QUOTED TEXT:
Today’s AI-driven image-generation techniques based on GANs (generative adversarial networks) and other methods can produce incredibly realistic images which are notoriously difficult to distinguish from real images. Such image generation technology can pose a serious threat to society, as fake images have the potential to affect how people view the world and can sway public opinion and even elections. In the wrong hands, image generation can also be used as a tool of manipulation or harassment, and can also interfere with AI security and safety systems.
Identifying AI-generated images however is technically demanding. Although detecting an image that has been generated by a specific technique can be relatively straightforward, such approaches thus lack generalization capability due to the fact that image generation methods are highly varied, with different training datasets, network structures, loss functions and even image preprocessing methods. It remains a challenge for a classifier trained to detect one approach to be effective on images generated by other models.
To address this, UC Berkeley and Adobe Research have introduced a “universal” detector that can distinguish real images from generated images regardless of what architectures and/or datasets were used for training.
The researchers collected 11 different CNN-based image generator models — mostly GANs — which are by far the most common design for generative CNNs. They started by using ProGAN to train a universal classifier and tested it against the other CNN-based image generators.

STATED TASK 1:
In the passage on detecting AI-generated images, list every way that image generation methods are said to differ from one another.
STATED TASK 2:
Answer these questions from the passage on detecting AI-generated images:
(a) What does the abbreviation GAN stand for?
(b) Which two organizations introduced the "universal" detector?
(c) Which model did the researchers use to train the universal classifier?

DATA:
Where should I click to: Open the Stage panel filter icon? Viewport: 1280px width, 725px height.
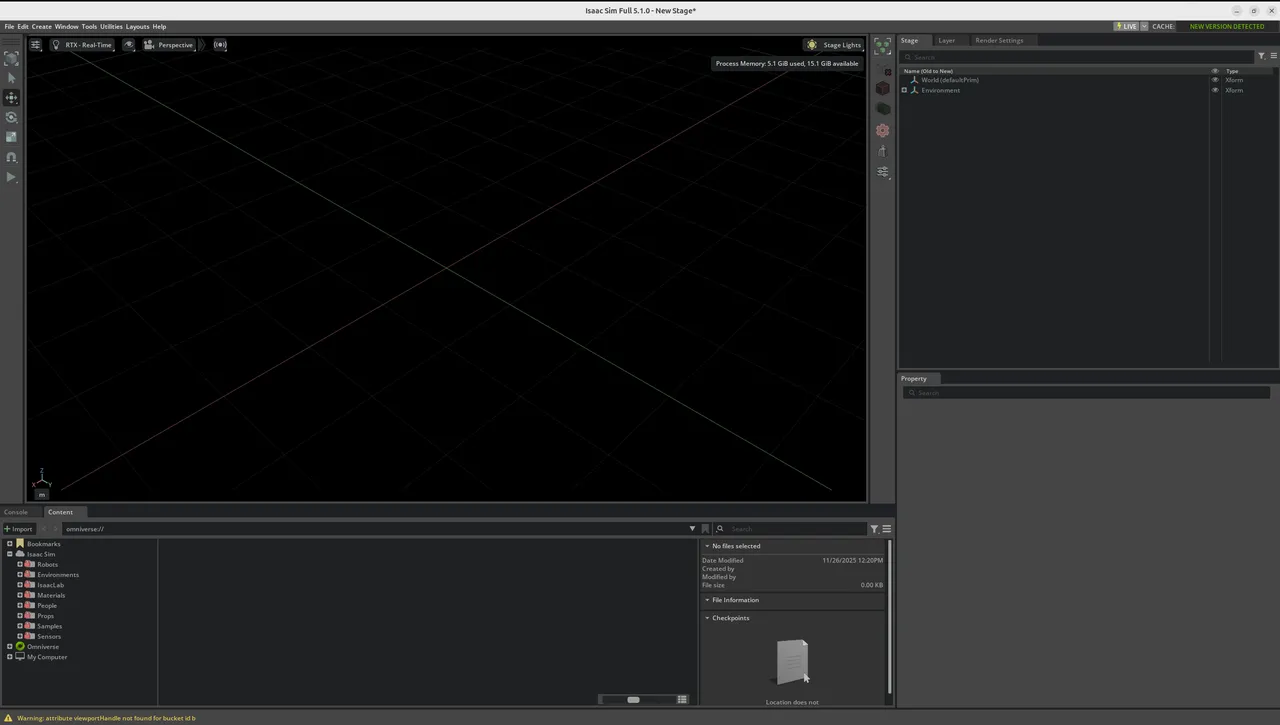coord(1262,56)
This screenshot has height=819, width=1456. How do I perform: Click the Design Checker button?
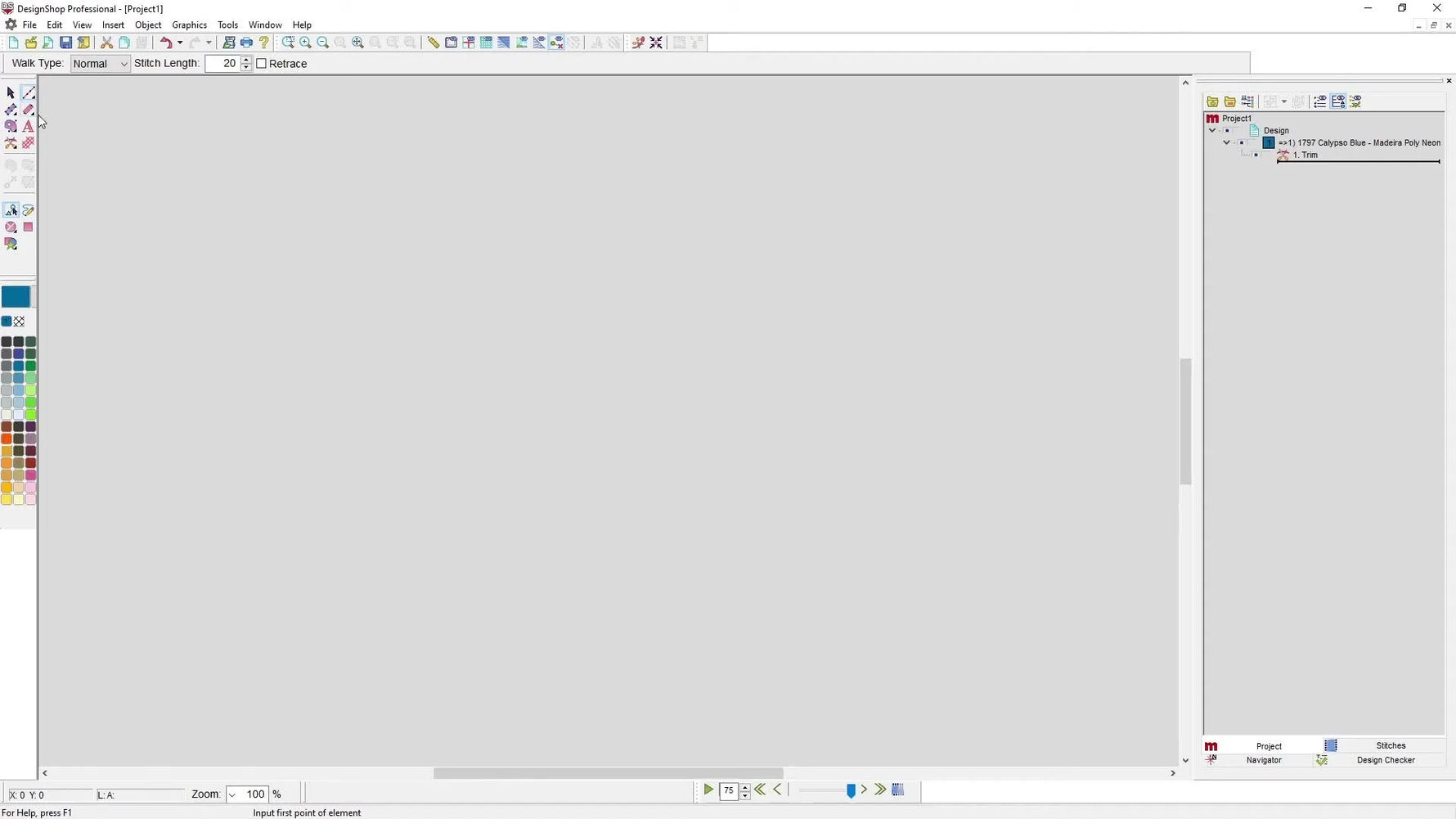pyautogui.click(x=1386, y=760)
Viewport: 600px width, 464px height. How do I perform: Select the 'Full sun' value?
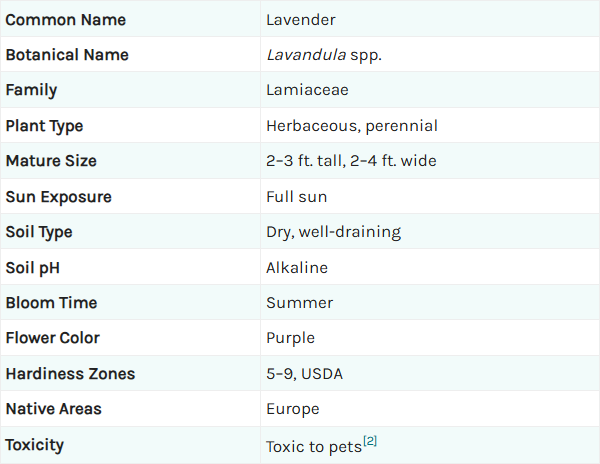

--

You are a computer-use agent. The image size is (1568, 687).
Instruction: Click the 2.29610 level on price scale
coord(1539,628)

WORKED ANSWER 1:
- Training datasets
- Network structures
- Loss functions
- Image preprocessing methods

WORKED ANSWER 2:
(a) Generative adversarial networks
(b) UC Berkeley and Adobe Research
(c) ProGAN